WORK ITEM: Every line of the entries below from the one containing "Open the Implacable movie poster" to the one containing "The height and", both ends included, must be written out exactly. No other line belongs in the answer.

SUPPLIED DATA:
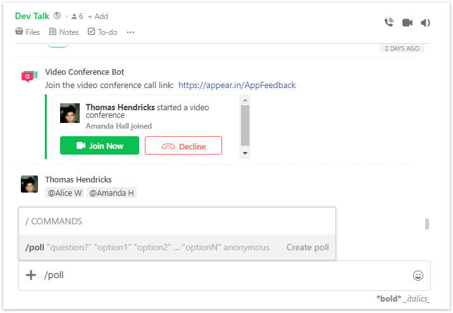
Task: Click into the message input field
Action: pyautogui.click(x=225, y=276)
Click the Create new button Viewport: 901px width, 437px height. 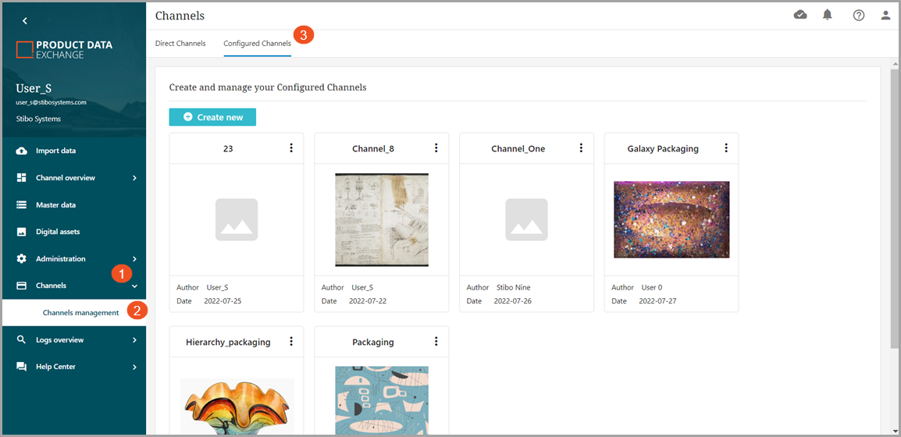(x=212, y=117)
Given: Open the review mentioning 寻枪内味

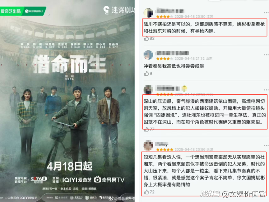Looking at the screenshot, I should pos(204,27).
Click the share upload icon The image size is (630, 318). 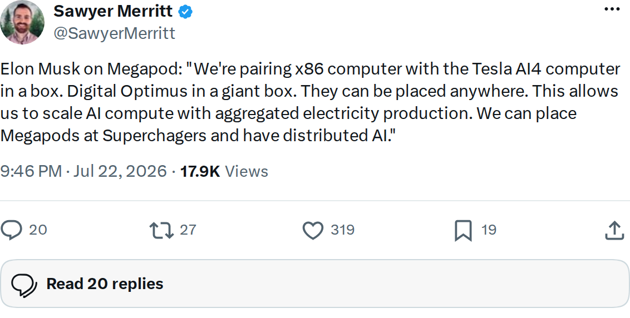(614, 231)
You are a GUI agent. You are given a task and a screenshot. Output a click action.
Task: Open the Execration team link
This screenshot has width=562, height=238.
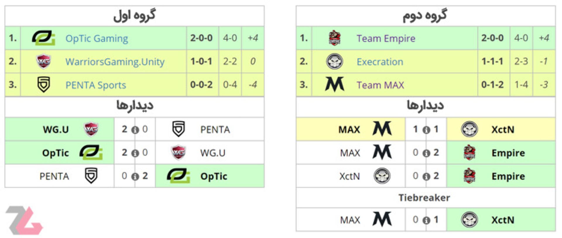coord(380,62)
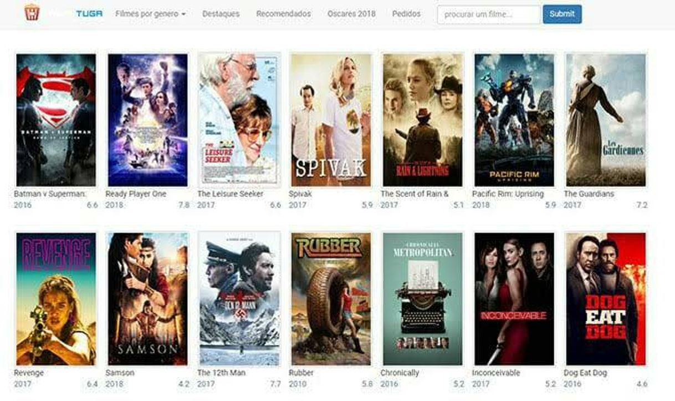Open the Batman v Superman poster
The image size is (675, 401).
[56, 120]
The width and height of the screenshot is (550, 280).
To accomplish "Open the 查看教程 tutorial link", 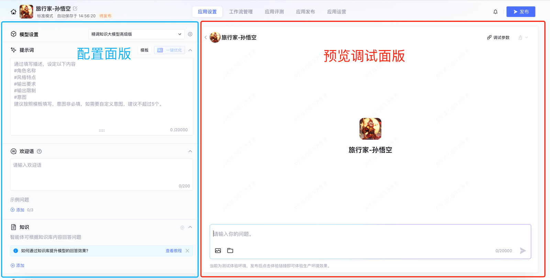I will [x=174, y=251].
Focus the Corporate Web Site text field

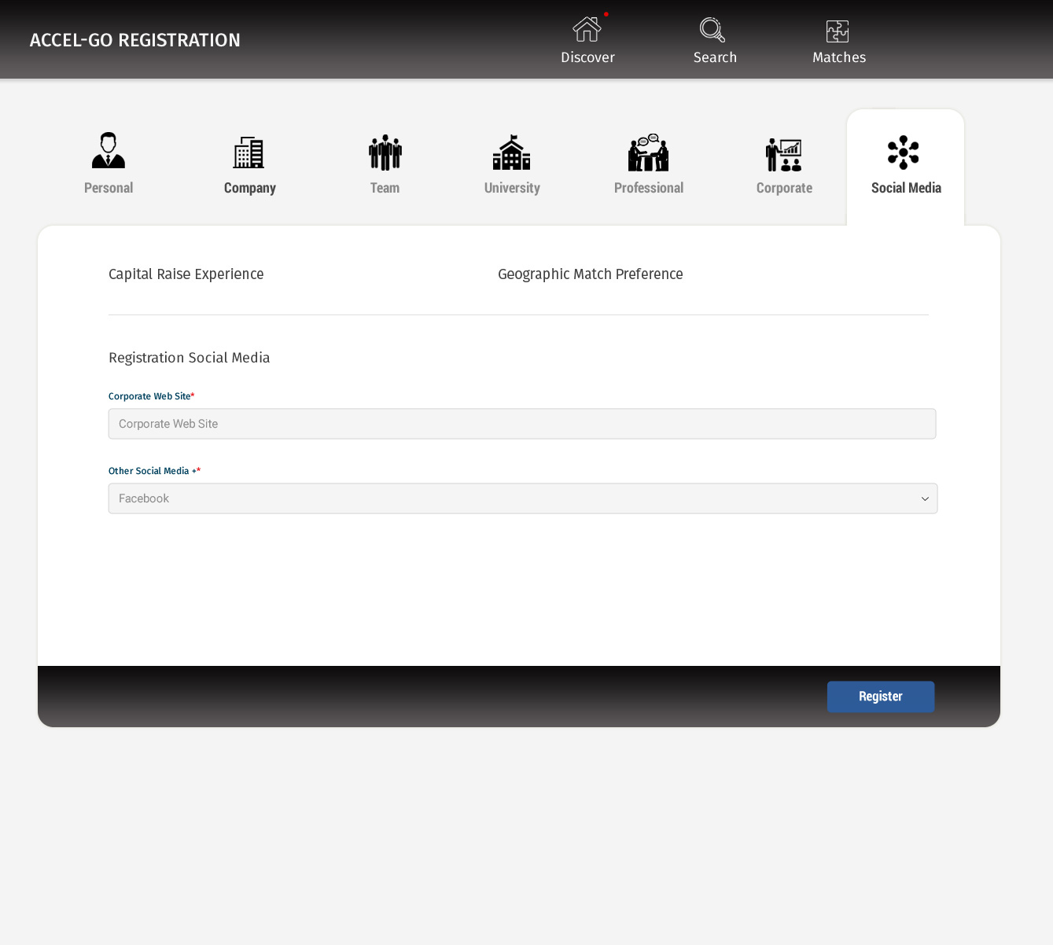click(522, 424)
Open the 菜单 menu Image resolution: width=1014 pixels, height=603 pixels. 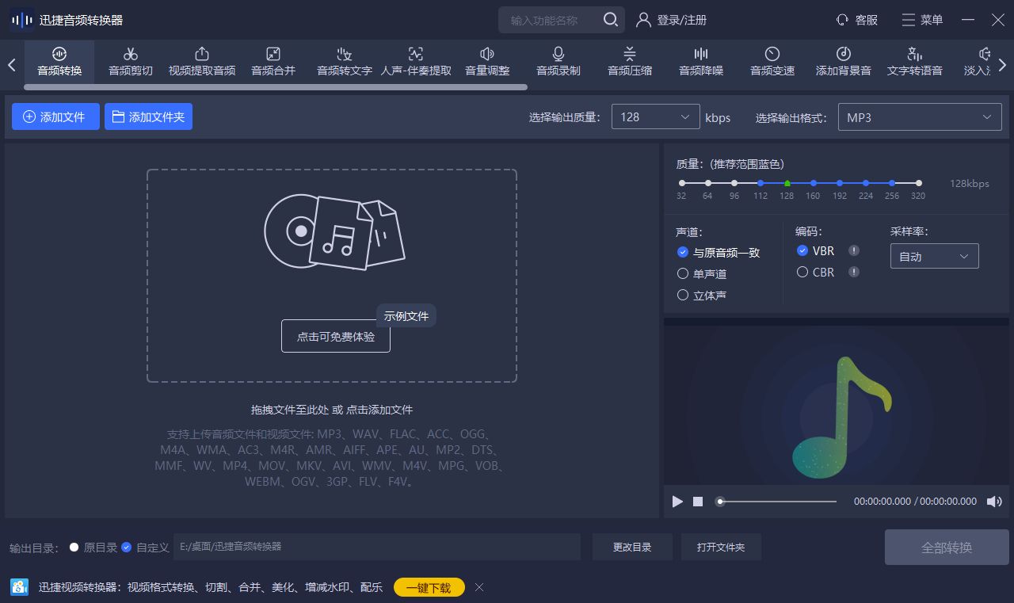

==

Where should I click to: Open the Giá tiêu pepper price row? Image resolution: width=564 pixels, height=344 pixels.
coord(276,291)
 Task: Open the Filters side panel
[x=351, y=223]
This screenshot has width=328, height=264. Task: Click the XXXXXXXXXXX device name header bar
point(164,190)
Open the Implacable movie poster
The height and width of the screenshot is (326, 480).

--

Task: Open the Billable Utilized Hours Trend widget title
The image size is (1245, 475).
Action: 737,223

EXPECTED ANSWER:
Open the Implacable movie poster
The height and width of the screenshot is (326, 480).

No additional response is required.